Beginning at the line containing "View cart (72, 397)" in the material below and ending at the line containing "Datenschutz (80, 2521)", return each line exactly and add nothing.

=== DATA UNDER STUDY ===

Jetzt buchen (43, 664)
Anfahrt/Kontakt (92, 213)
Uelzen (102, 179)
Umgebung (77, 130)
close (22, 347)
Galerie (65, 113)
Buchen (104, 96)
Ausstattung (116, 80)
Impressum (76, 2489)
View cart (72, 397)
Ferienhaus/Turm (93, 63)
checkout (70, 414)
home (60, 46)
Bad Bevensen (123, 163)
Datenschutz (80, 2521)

===
=== DATA UNDER STUDY ===

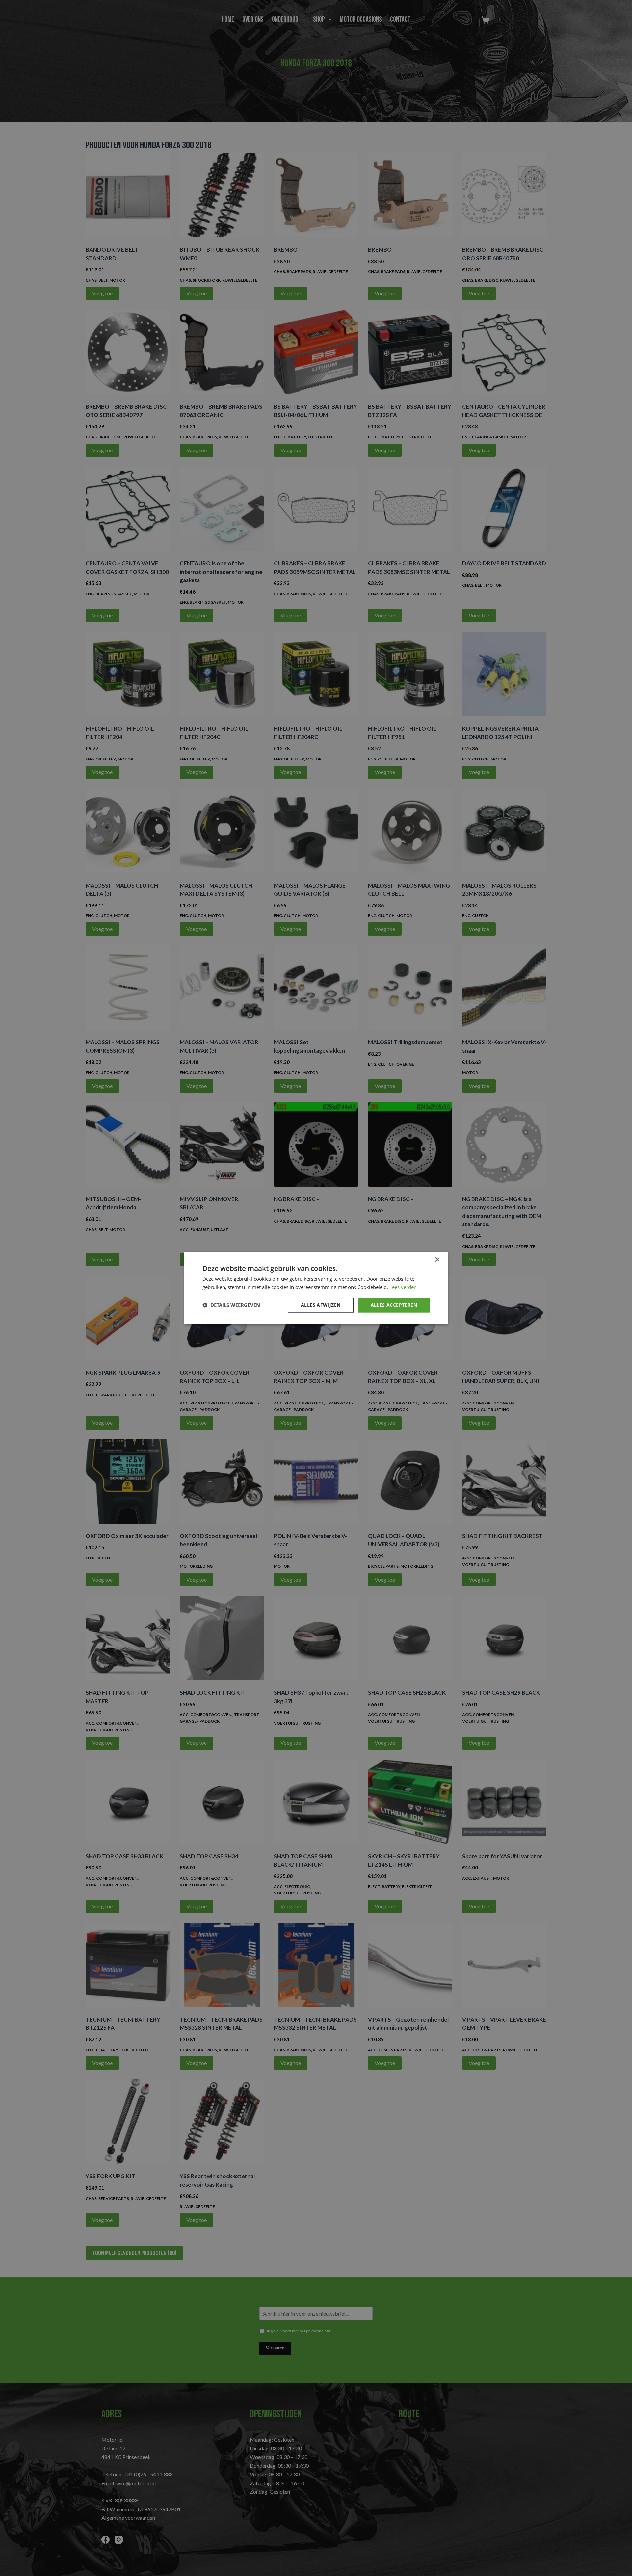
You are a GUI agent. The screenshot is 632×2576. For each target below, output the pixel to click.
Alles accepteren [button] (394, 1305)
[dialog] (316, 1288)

===

### EXERCISE ANSWER
View cart (72, 397)
Ferienhaus/Turm (93, 63)
checkout (70, 414)
home (60, 46)
Bad Bevensen (123, 163)
Datenschutz (80, 2521)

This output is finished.